Shigure: “It takes just as much training to get along with people. Only, training by yourself in the mountains won’t do you any good. You need to surround yourself with others. As you get to know them, Of course you take a chance that you’ll end up hurting them, or they’ll end up hurting you. And one of those things may very well happen. But that’s the only way we learn. About others. And about ourselves.”
Shigure: “Some day, you’re going to meet someone who truly wants to be your friend.”
Kyoko: “Human beings…can’t help but want other people. Probably…probably…no matter how miserable their situation…or how much they’re loved by their family…all anyone really wants…is to be accepted by others. I’m sure of it. And…all that parents want…is for their children to be happy. That’s really all that matters. So someday when you girls are older, even if you start to take different paths, you’ll never have to feel…unloved or lonely, because these are the kind of bonds…that never go away.”
Ayame: “Oh, in that case, I should be prepared to talk…about why I chose this lyrical profession overflowing with fantasy! It’s because I wanted…to create something. Even I, who have a charisma that wafts of noble refinement…have times when I lose confidence! And so I had this uncontrollable urge…to try making something…anything. It didn’t matter what. It just so happened that dress-making suited me best. At first, it didn’t matter. It could have been cooking or gardening. I just wanted to make sure that I had the power…to make something. Maybe I wanted to know…if I could create something tangible…with my own hands. If there could be something that wouldn’t exist without me. Maybe I wanted…to be needed…by something that wouldn’t exist without me…It’s all right. Yuki, I don’t know what our parents will say. But what’s most important really is your feelings. You are not a tool. If someone like me can have someone who is there for me…then surely a good kid like you…isn’t as alone…as you think you are.”
Kyoko: “There’s another feeling you get once you’ve fallen as low as you can. A moment of clarity. When you reach that point, it changes everything. All this time you’ve tried to keep away the beautiful things in life…but suddenly you feel confused. You being to love the beautiful things. For there to be pain, there has to be kindness. For darkness to stand out there has to be the sun. You can’t have one without the other. And both have their uses. So, even if you stumble and makes mistakes…that’s not useless. Think of it like fertilizer. Sure it feels like crap…but it will help you grow. That’s…my philosophy.”

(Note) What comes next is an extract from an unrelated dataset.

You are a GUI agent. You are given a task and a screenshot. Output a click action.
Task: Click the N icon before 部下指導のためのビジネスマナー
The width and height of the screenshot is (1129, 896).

Arisa: “Maybe I was…lonely. Maybe…I’ve just always been…lonely.”
Arisa: “I’m not used to this whole…family vibe. I’ve never had it. It’s like I’m the only one who doesn’t belong. It’s uncomfortable. But…even if I was used to it…I’d think nothing of telling him… “You’re not my father!” and “Drop dead!”…what difference would it make if I felt that way or not? I’m still the same person. That’s just the way I am. Even if that father of mine cooked dinner and waited for me…I’d say, “I’m not coming back!” and “This tastes like crap!” I’m still the same, aren’t I?”